Directions: From the line containing "Choose the Sketch Atom pencil tool" to the end of the listing, copy each line exactly and leave out all others.

Records:
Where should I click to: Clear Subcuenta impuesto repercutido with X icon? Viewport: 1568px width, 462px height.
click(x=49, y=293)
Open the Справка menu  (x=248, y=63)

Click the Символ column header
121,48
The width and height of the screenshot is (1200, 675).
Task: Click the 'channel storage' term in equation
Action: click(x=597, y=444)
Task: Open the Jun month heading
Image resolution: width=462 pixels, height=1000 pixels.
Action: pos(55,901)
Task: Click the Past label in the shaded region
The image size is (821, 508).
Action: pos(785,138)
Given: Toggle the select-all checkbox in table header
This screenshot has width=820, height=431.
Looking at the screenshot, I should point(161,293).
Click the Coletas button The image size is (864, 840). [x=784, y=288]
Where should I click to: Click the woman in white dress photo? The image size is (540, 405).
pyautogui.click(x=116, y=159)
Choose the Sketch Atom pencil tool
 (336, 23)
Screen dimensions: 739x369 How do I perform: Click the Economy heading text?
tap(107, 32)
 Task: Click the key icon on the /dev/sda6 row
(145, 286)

Written solution:
Choose the Sketch Atom pencil tool
 (336, 23)
Screen dimensions: 739x369 How do I perform: Click the Economy heading text?
tap(107, 32)
 Task: Click the key icon on the /dev/sda6 row
(145, 286)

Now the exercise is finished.